EXERCISE REQUIREMENTS: Using the listing below, retype exactly the lines starting at the one with "1165x491 pixels." and ending at the one with "Select the highlighted", and include both.
-- MATERIAL TO PROCESS follows --
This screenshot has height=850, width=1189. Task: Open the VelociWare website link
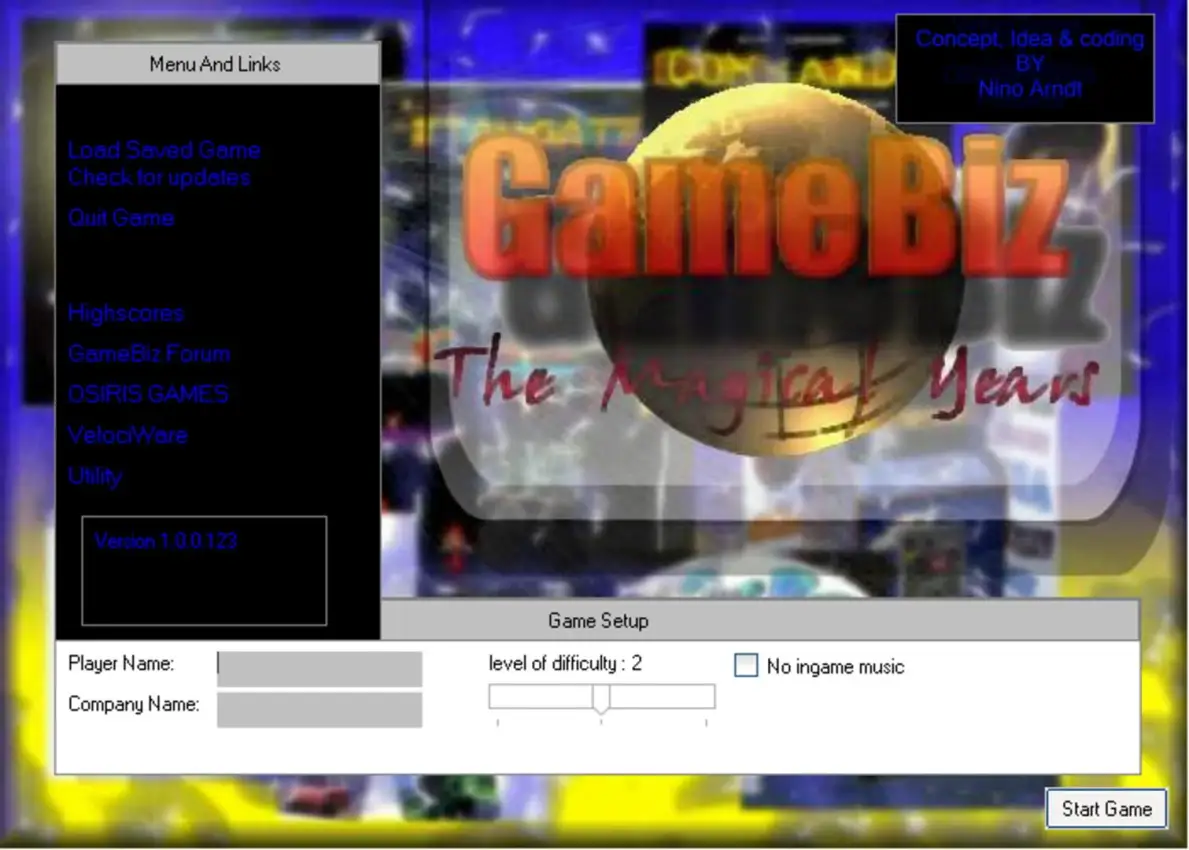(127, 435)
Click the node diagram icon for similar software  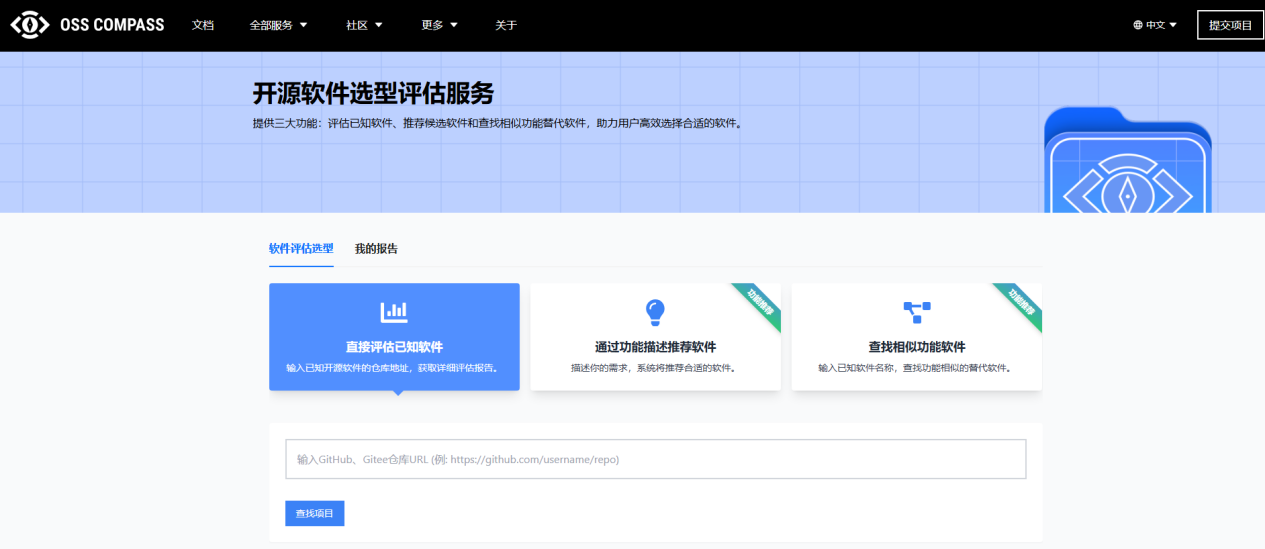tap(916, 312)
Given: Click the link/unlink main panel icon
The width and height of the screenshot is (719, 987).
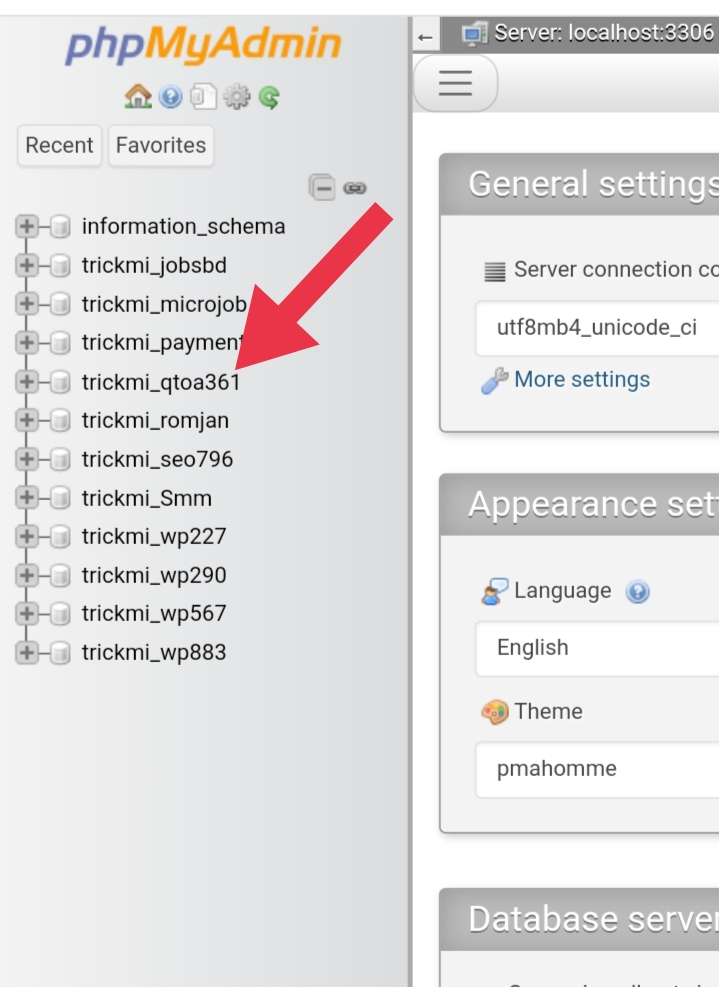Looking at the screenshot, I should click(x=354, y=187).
-- MATERIAL TO PROCESS concluded --
-- MATERIAL TO PROCESS follows --
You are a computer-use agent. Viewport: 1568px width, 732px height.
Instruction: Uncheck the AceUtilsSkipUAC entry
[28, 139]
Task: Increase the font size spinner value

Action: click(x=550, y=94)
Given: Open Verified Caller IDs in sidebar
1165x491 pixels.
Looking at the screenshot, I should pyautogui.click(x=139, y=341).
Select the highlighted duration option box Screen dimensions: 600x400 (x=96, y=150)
-- MATERIAL TO PROCESS concluded --
-- MATERIAL TO PROCESS follows --
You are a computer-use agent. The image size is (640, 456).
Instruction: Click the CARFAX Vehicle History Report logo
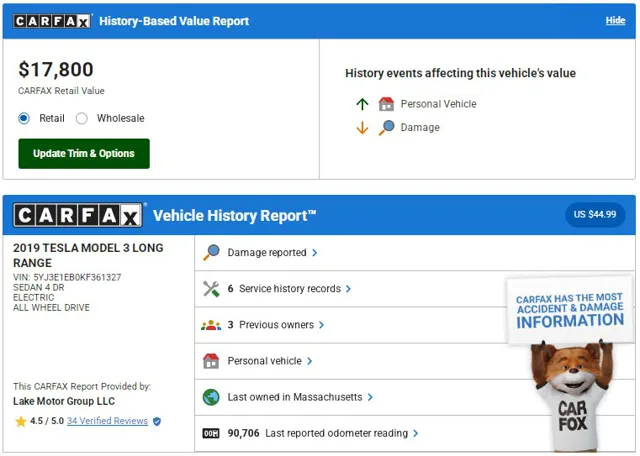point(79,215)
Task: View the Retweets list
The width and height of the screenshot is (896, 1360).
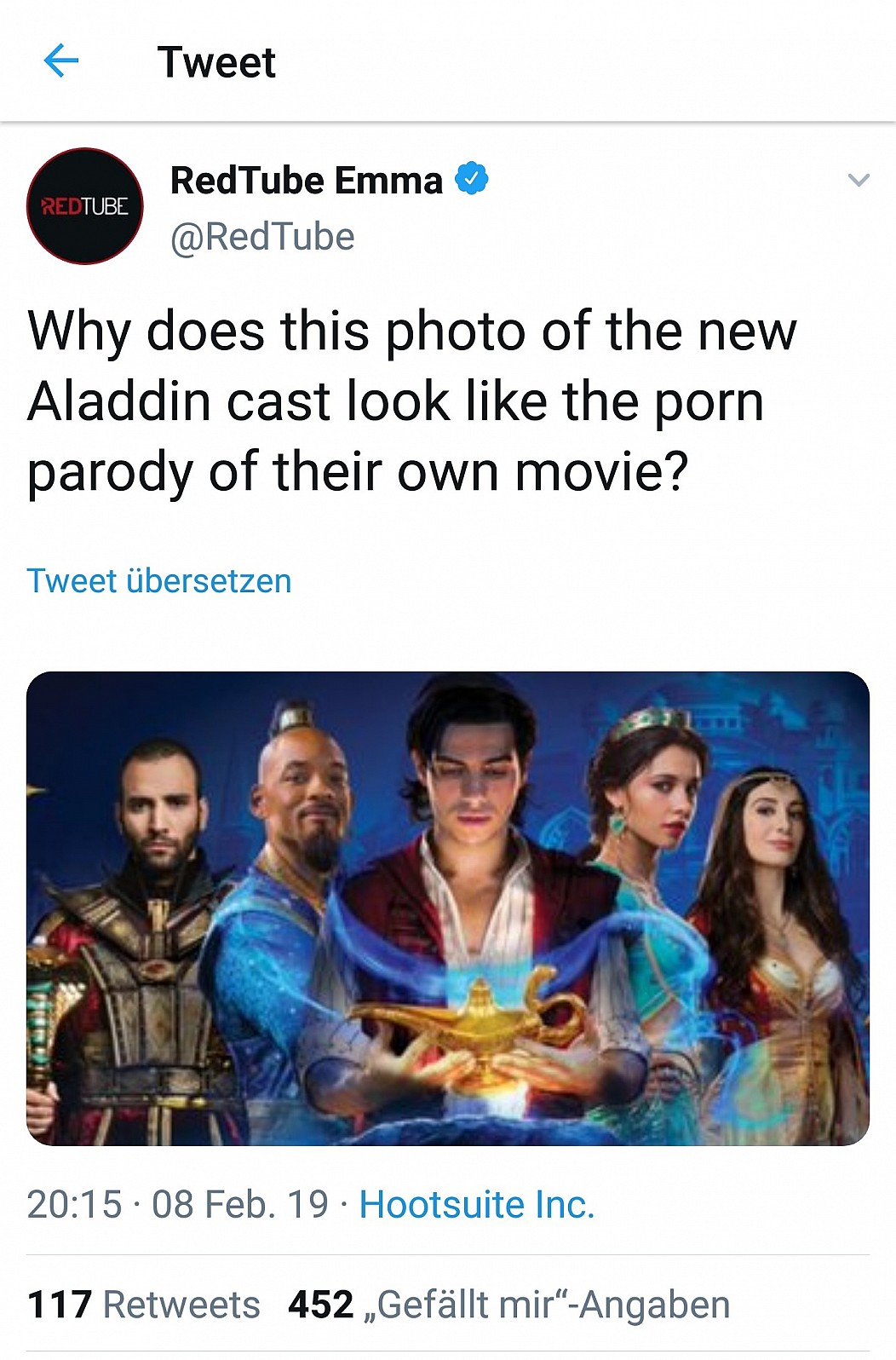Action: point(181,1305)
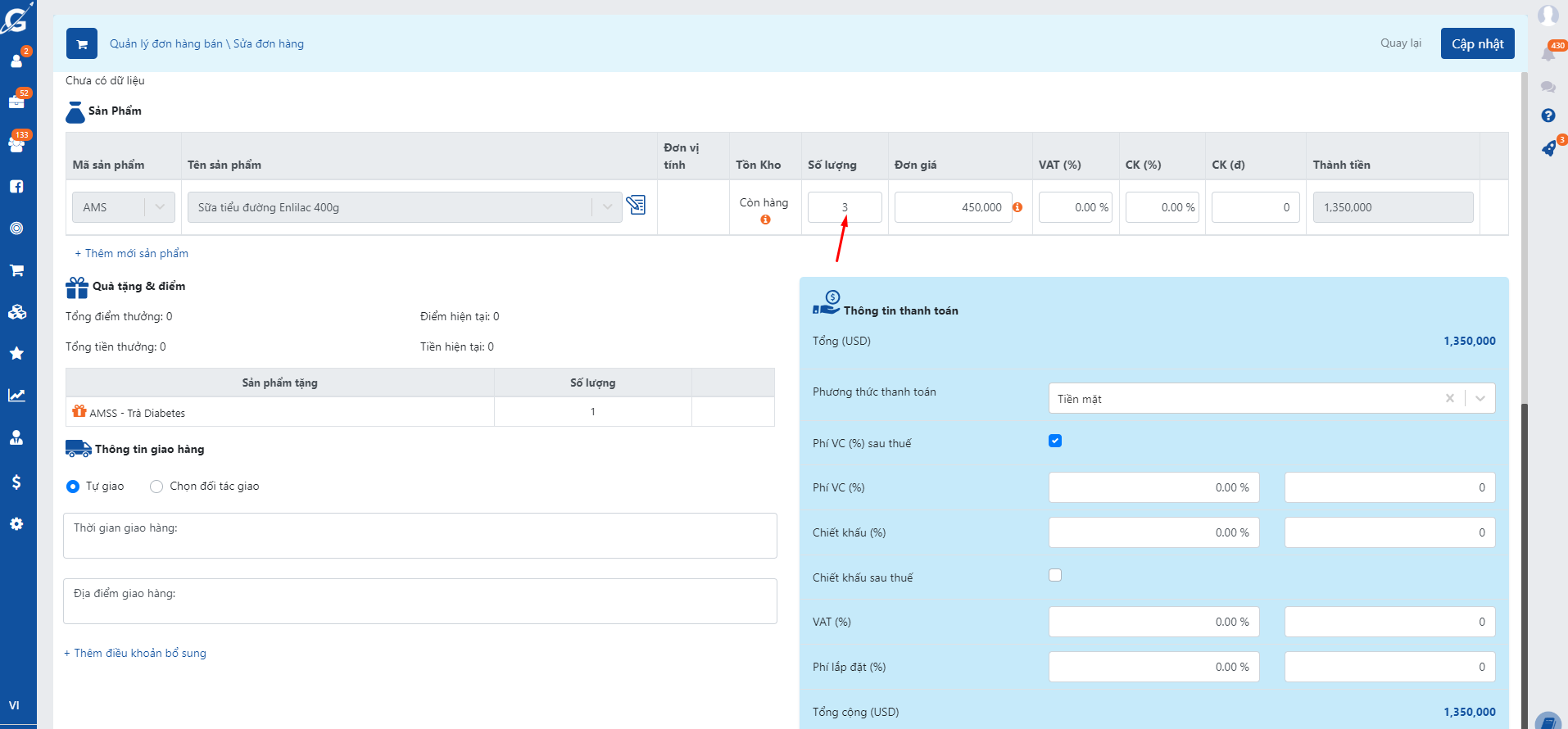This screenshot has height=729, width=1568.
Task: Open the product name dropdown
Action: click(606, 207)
-- MATERIAL TO PROCESS concluded --
WRITTEN REPLY:
1165x491 pixels.
Looking at the screenshot, I should pyautogui.click(x=139, y=341).
Select the highlighted duration option box Screen dimensions: 600x400 (x=96, y=150)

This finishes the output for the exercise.